This is part of a series of letterboxes dedicated to hunting wild edible mushrooms in Missouri and the Midwest. This hike is the shortest of the series but it might be the most daunting to anyone who is scared of heights.

The fifth box in the series highlights the lobster mushroom (Hypomyces lactifluorum). It can be found in summer through early fall and is common across Missouri in mixed hardwoods, especially forests with lots of oak. Lobster mushrooms hide under the leaves on the forest floor, but are easily recognized by there bright red-orange color and their often fluted fan-shape.

The mushroom is actually two mushrooms in one. Hypomyces lactifluorum is a fungus that parasitizes a host mushroom. The outer fungus forms a hard red crust around its white host, looking very similar to lobster flesh when cut, hence the name. Since there are two mushrooms, some people do, on rare occasion, experience an allergic reaction to one of the fungi, much like a food allergy. For this reason, it is wise to use caution when first eating cooked lobster mushrooms in any form and just eat a little bit and wait to make sure you don’t have an allergy.

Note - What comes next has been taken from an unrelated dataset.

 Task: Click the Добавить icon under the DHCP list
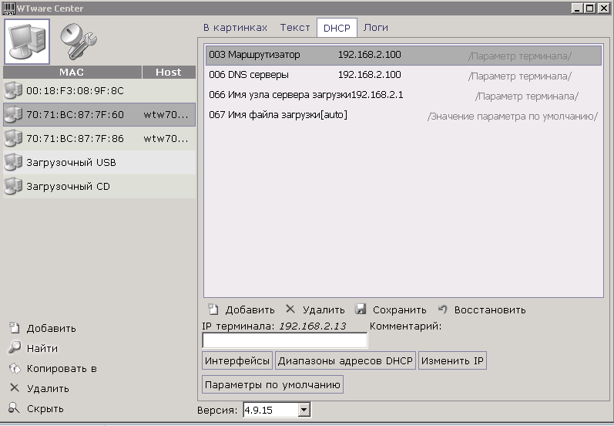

As when hunting mushrooms, you must leave the beaten path and bushwhack for part of this hunt. Please tread lightly as you move through the forest and always be looking to the forest floor for other types of mushrooms, mosses and wild flowers.

Bring your own ink: Red/Orange recommended. I am around 6 foot tall and 1 pace = 2 of my steps so figure accordingly.

***SPECIAL NOTE ****
This Conservation Area is closed to all users but hunters at certain times each year. In 2006, the dates are: Oct. 6 - 9, Oct. 28 -29, Nov. 11 - 21, & Dec. 9 - 17. No one but licensed deer hunters are allowed to enter the conservation area during this time.

Clue:

Take Hwy. 63 south from Columbia to 163 and turn right (west.) Stay on 163 approximately 1 1/2 miles. Turn left (south) onto Bennett Road. After a short drive go left when the road turns and turn into the parking area you soon come across on the right.
A trail heads south into a loose forest of cedar trees on the SE corner of the parking lot. Follow this trail a very short distance to a nice quiet camping area tucked in among the cedars. Go to the large rocky fire pit on the far right corner of the camping area.
Standing on the east side of the campfire, go 25 paces at 120° until you come to two large oaken brothers. The one on the right is slowing rotting at the bottom and may someday fall away from his mate.
Standing in between the brothers, look at 200°. Five paces away should be an old fallen tree whose roots point to the SE. From the root end of this tree go seven paces downhill at 180° to find a long fallen “V” which points you further in the right direction down the hill. (Be careful with your footing, the ground slopes down though not steeply, but there are lots of loose leaves and rocks and you would not want to tumble down to the valley below.)
Two paces below the V is a flat rocky outcropping. There are many outcroppings around but this one can be recognized by the large sapling whose roots drapes across the flat part of the rock. Also the flat rock reaches out to a gnarly medium sized oak whose trunk splits into three smaller trunks, one of which (the far left) is merely a tall slender stump.
Two paces from this flat outcropping at 290° is a mossy block of a boulder that looks as if it could slide down the slippery slope at any moment and disappear into the unseen valley below. North of this boulder, notice a long rocky finger that reaches out from the hill nearly two feet to a small cedar. Look at the base of the finger.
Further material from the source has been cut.